AIM A.
Answer these questions from the forum thread on Blu-ray and games storage:
(i) Which Ikea shelf unit did KalaniP recommend?
(ii) How much storage does Mopar_Mudder say holds 502 movies and 72 seasons of TV shows?
(iii) About how many discs can Zeitgeist's homemade shelf hold?

# Blu-ray and games storage?



## jmy2469

Now that my blu-ray and games collection is growing, I am running out of space in my television stand to place them,not to mention, it is starting to look bad with everything just thrown under there. Wanted to see what some people are using for storage? It's time for me to buy a rack or a cabinet to place all of my things in. Thanks for the help.


----------



## gorb

I have one of these. It's okay. I need something bigger though.

http://www.bestbuy.com/site/PREPAC+...4082587&skuId=5368942&st=dvd shelf&cp=1&lp=11


----------



## KalaniP

There was a thread a couple months ago on this, some guy here recommended the Ikea BESTÅ shelf unit, which you can get with or without doors to conceal the contents. Pure genius. Holds a ton of discs. (well, I think I've crammed about 600 or so into the two we bought)

My wife hates looking at the cases, so we got it with doors. Not going to last forever (it's from Ikea after all), but looks quite nice for the price! Add a couple extra shelves ($5 each) and it's perfect for DVDs and Blu rays. I just got it a few weeks ago so I don't think I have any photos yet...


----------



## Mopar_Mudder

Home Theater PC. Then take all the DVD and BluRays and stick in a box, hide them in the basement and you will never look for them again 

And it is probably just a cheap to build a HTPC and Server as it is to get a quality cabinet to stove DVD's in.


----------



## KalaniP

Mopar_Mudder said:


> Home Theater PC. Then take all the DVD and BluRays and stick in a box, hide them in the basement and you will never look for them again
> 
> And it is probably just a cheap to build a HTPC and Server as it is to get a quality cabinet to stove DVD's in.


An HTPC may be relatively cheap to build (although a good one under $200... the price for a storage system that will hold quite a lot of DVDs and BRs, is not a certain proposition), but enough hard drives to store several 500 DVDs and over 100 BRs is NOT going to be cheap, nor is the many hours of tweaking, ripping, and possibly encoding all those discs trivial.


----------



## Mopar_Mudder

KalaniP said:


> An HTPC may be relatively cheap to build (although a good one under $200... the price for a storage system that will hold quite a lot of DVDs and BRs, is not a certain proposition), but enough hard drives to store several 500 DVDs and over 100 BRs is NOT going to be cheap, nor is the many hours of tweaking, ripping, and possibly encoding all those discs trivial.


But you only have to do it once. Once the sytem is setup it is pretty much zero maintainance and make for a great eye candy when searching your movies. You are correct that storage can add up if you are starting with alot of movies. But the original post doesn't say exactly how many he has, with that info we could figure out what size server it takes.

For instance I have 502 (DVD and BluRay) movies and 72 seasons of TV shows on 8tb of storage.


----------



## Zeitgeist

I built a shelf that's very very wide, something like 4+ feet, and then 4 shelves each a little taller than a DVD... Can hold 300 or so.

I probably could have built it less deep though.


----------



## typ44q

If you are looking for something inexpensive this is not bad http://www.walmart.com/ip/Sauder-O-Sullivan-Multimedia-Storage-Tower-Cinnamon-Cherry/13044874?findingMethod=rr 
As soon as the price of hard drives drop back down I will be building a new HTPC with enough storage for my entire blu-ray collection then putting the disks in boxes


----------



## Bullitt5094

BRD Changer? Just an alternative to HT PC building/ripping. Most of the convenience, much less work, about the same price. Just a though...

AIM B. Render the rows below as a Markdown table with the columns No and Line: number each line in No and put its text in Line. Skip blank lines, and leave the pictures out.

DATA FOR THIS EXERCISE.
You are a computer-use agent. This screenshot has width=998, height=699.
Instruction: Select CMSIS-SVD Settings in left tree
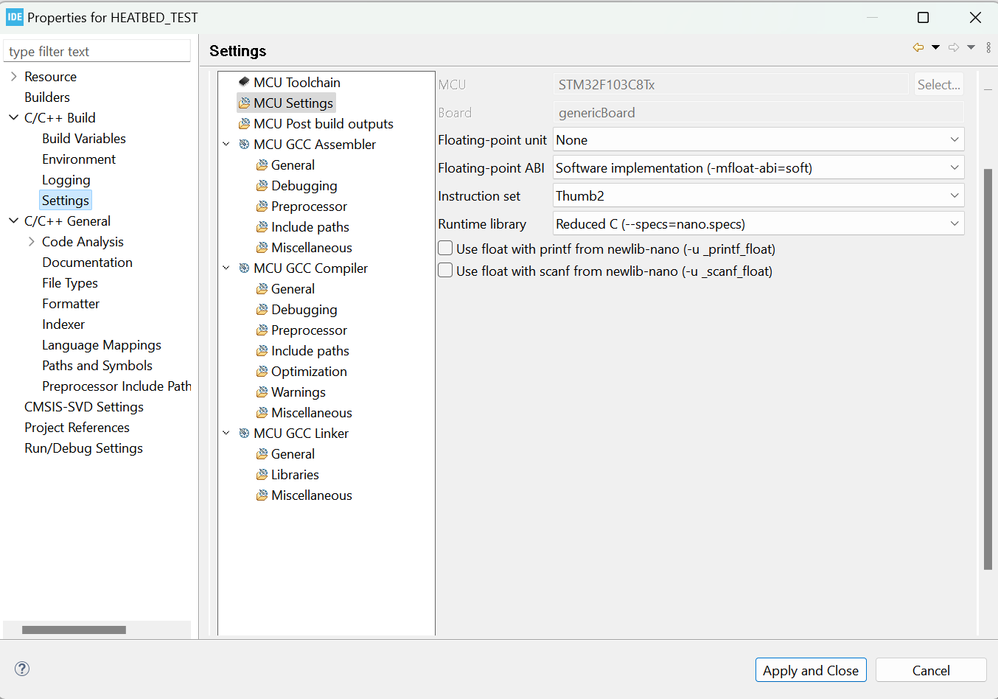pos(84,407)
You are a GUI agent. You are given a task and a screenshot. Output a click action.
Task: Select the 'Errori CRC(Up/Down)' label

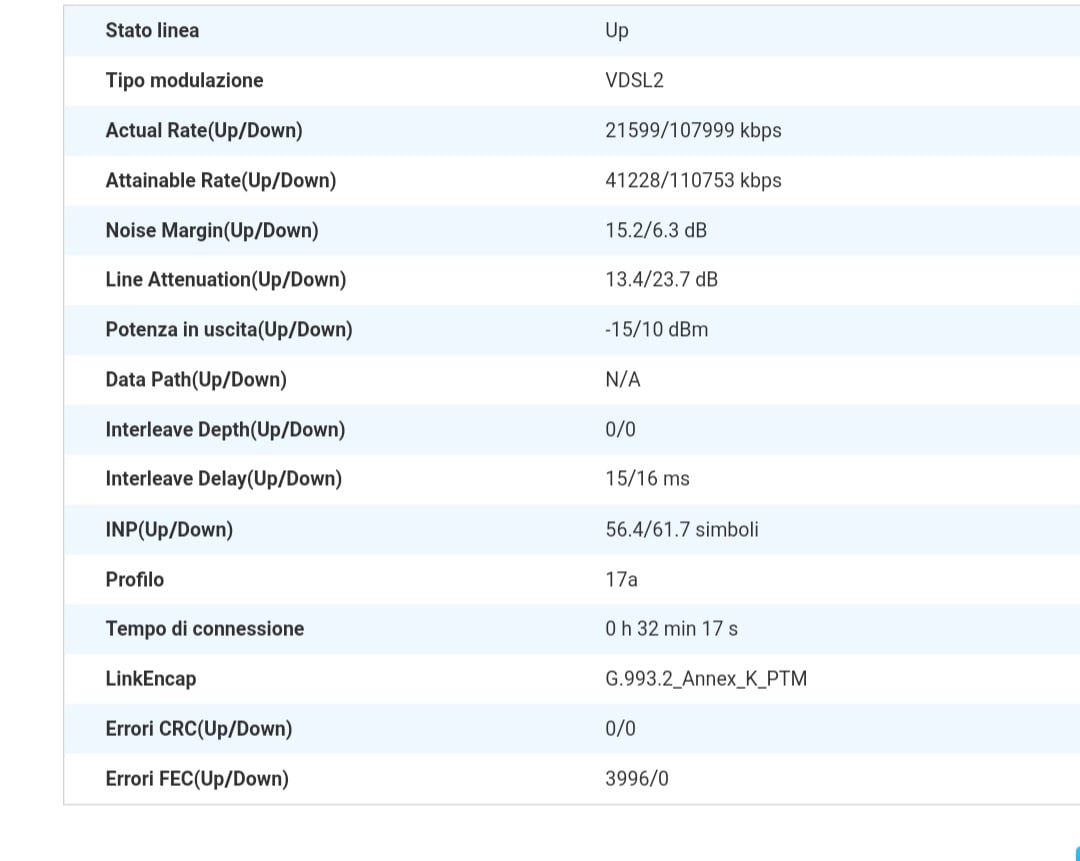pyautogui.click(x=198, y=729)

PROBLEM SOLUTION A.
(i) The BESTÅ shelf unit.
(ii) 8tb of storage.
(iii) 300 or so.

PROBLEM SOLUTION B.
| No | Line |
|---|---|
| 1 | You are a computer-use agent. This screenshot has width=998, height=699. |
| 2 | Instruction: Select CMSIS-SVD Settings in left tree |
| 3 | pos(84,407) |
| 4 | You are a GUI agent. You are given a task and a screenshot. Output a click action. |
| 5 | Task: Select the 'Errori CRC(Up/Down)' label |
| 6 | pyautogui.click(x=198, y=729) |